Ces résultats alimentent les inquiétudes concernant une possible récession technique, qui correspondrait à deux trimestres consécutifs de baisse du PIB.
Le gouvernement, par la voix du ministre de l’Économie Roland Lescure, se veut toutefois rassurant. Il estime que l’inflation reste maîtrisée par rapport aux autres pays européens et attribue une partie des difficultés à des facteurs temporaires, comme l’adoption tardive du budget.
Les économistes sont partagés :
* Certains, comme Mathieu Plane (OFCE), jugent le risque de récession élevé et les chiffres préoccupants.
* D’autres, notamment chez Société Générale et BNP Paribas, considèrent que plusieurs facteurs exceptionnels (comme une baisse temporaire des exportations d’Airbus) ont pesé sur les résultats et pourraient être corrigés au deuxième trimestre.

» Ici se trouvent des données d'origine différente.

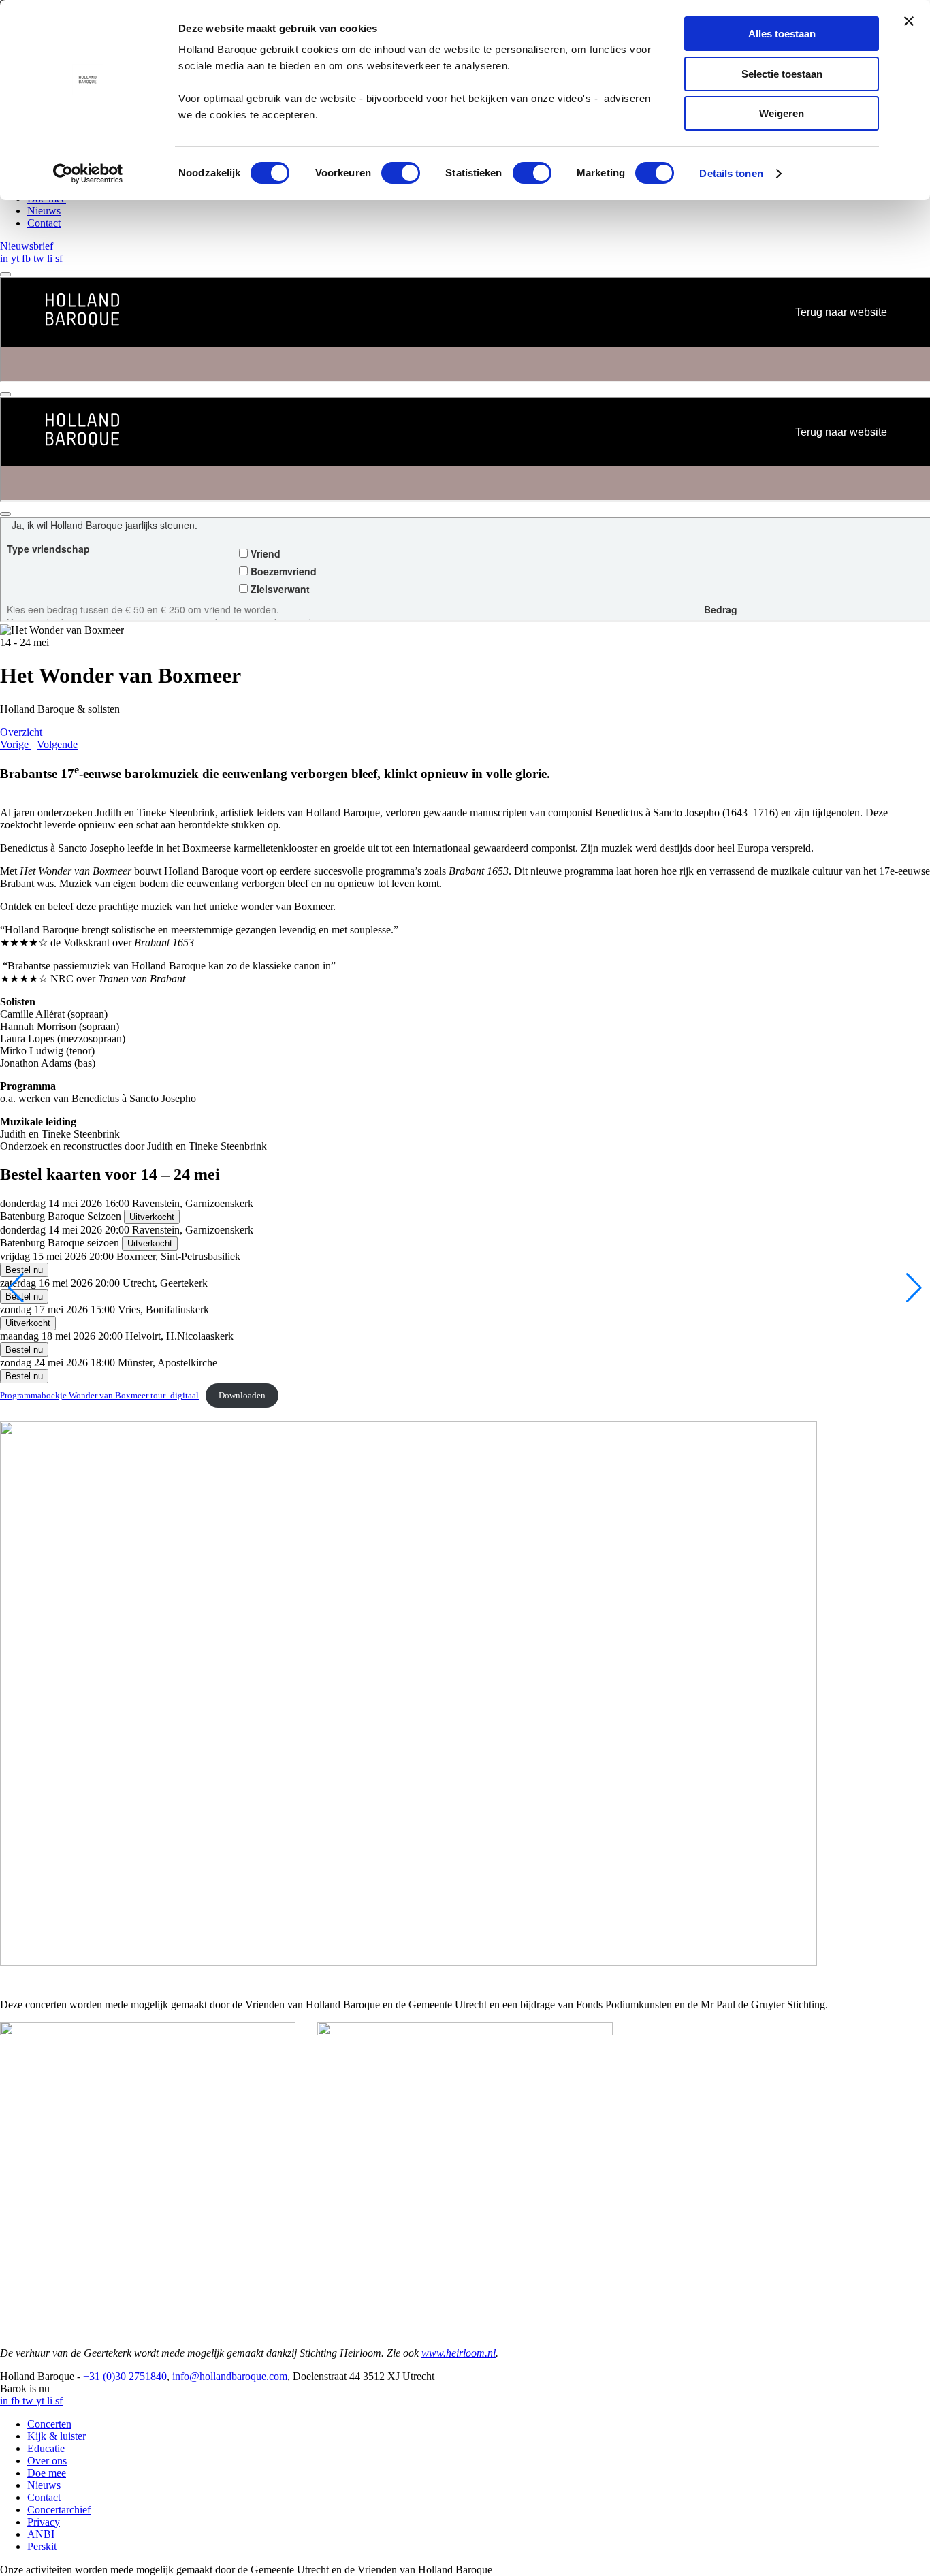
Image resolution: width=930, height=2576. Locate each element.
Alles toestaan (782, 33)
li (51, 258)
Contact (44, 223)
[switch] (400, 173)
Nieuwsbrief (26, 246)
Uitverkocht (151, 1217)
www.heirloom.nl (458, 2353)
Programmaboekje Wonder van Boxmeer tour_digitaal (99, 1395)
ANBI (40, 2534)
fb (27, 258)
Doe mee (46, 2473)
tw (40, 258)
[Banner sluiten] (909, 21)
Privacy (43, 2522)
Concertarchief (59, 2509)
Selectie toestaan (781, 74)
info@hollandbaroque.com (229, 2376)
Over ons (47, 2460)
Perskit (42, 2546)
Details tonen (731, 173)
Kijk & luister (56, 2436)
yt (16, 258)
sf (59, 258)
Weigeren (781, 113)
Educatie (46, 2448)
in (5, 258)
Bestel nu (24, 1270)
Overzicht (21, 732)
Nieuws (44, 210)
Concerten (49, 2424)
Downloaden (242, 1395)
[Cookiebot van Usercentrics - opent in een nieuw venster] (88, 173)
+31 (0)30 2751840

En conclusion, l’économie française montre des signes de faiblesse avec une croissance en recul, une inflation qui repart à la hausse et une consommation en baisse, mais il n’existe pas encore de consensus sur l’entrée prochaine du pays en récession. Les prochains chiffres de l’Insee, attendus en juin et juillet, seront déterminants pour confirmer ou non cette tendance.